Most of the boot-up options are similar to those for the IBM PC but some are a little different. If no disk or cartridges are inserted, the system boots up into the onboard ROM Basic. As with the larger PC, this system has the nasty habit of trying to access the disk before deciding there is nothing in the drive and running Basic. The version of the language in the ROM is cut down compared to the version available from the cartridge and appears to be identical to the one on PC sr, probably due to them both having the same ROMs.

If, before booting up the machine, a PCDOS system disk is inserted into the machine, the junior boots up into PCDOS 2.10. This allows the machine to run virtually all the software available that will run in 128K for this operating system. It will run Wordstar but, unfortunately, won't run the IBM Microsoft Flight Simulator, though it may well be possible for Microsoft to remedy this. The PCDOS operates in exactly the same way as on the large PC, with access to all the standard commands and features.


There are two main storage media available on the PC jr: cassette and disk. The disk is actually an upgrade and the smaller machines run purely on cassettes and cartridges. The single disk drive gives 180K of storage which, according to the DSKCHK routine, is actually 179712 bytes. When running Basic programs this is quite adequate. But if the system is to be used under PCDOS it could turn out to be pretty limiting. When all the system files have been put onto the disk only 23552 bytes are available for use. Using Wordstar, that's around 3,000 words if they're short ones.

The disk access times appear to be similar to the PC sr. When it is grinding away, the system ignores typing ahead but, strangely enough, gives out little beeps indicating that the keyboard is being monitored but the characters are not being stored in a buffer.

The amount of RAM available for use is 114688 bytes and will vary a little with the type of screen display usd, leaving as little as 81920 bytes for programs - quite a lot for a home machine.

One unusual feature is the availability of cartridge software. Two cartridges came with the review machine - a game called Mine Shaft and the Basic, IBM/Microsoft version J1.00. The game is not terribly exciting and the screen display consists of block graphics and defined character shapes. If they are anything to go by, cartridge software will have to increase in quality and quantity if it is to sell at all well.

When a cartridge is inserted, the machine reboots itself and goes through all the hassle of accessing the disk drive, to see if a disk is present.
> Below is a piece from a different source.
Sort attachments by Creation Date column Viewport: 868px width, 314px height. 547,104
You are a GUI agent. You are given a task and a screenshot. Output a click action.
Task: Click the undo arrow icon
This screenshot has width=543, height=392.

If there isn't, it will eventually boot the cartridge. The left socket is tried first, but the machine is not fooled by placing a cartridge in the right socket and boots that one if there is no left cartridge.


The display is capable of producing 16 colours and a maximum of 640 x 200 pixel high resolution graphics, depending on the screen mode being used. In the highest resolution mode, the graphics are 640 by 200 dots but the range of colours is reduced to four.

Mode Descr Width Mem. Size Colours
0 Alpha 40, 80 2K, 4K 16
1 320 x 200 40 16K 4
2 640 x 200 80 16K 2
3 160 x 200 20 16K 16
4 320 x 200 40 16K 4
5 320 x 200 40 32K 16
6 640 x 200 80 32K 4
Table 1: Screen Display Modes

The colours come in two palettes giving options between green and cyan, red and magenta, and brown and white plus all the usual blues and greys.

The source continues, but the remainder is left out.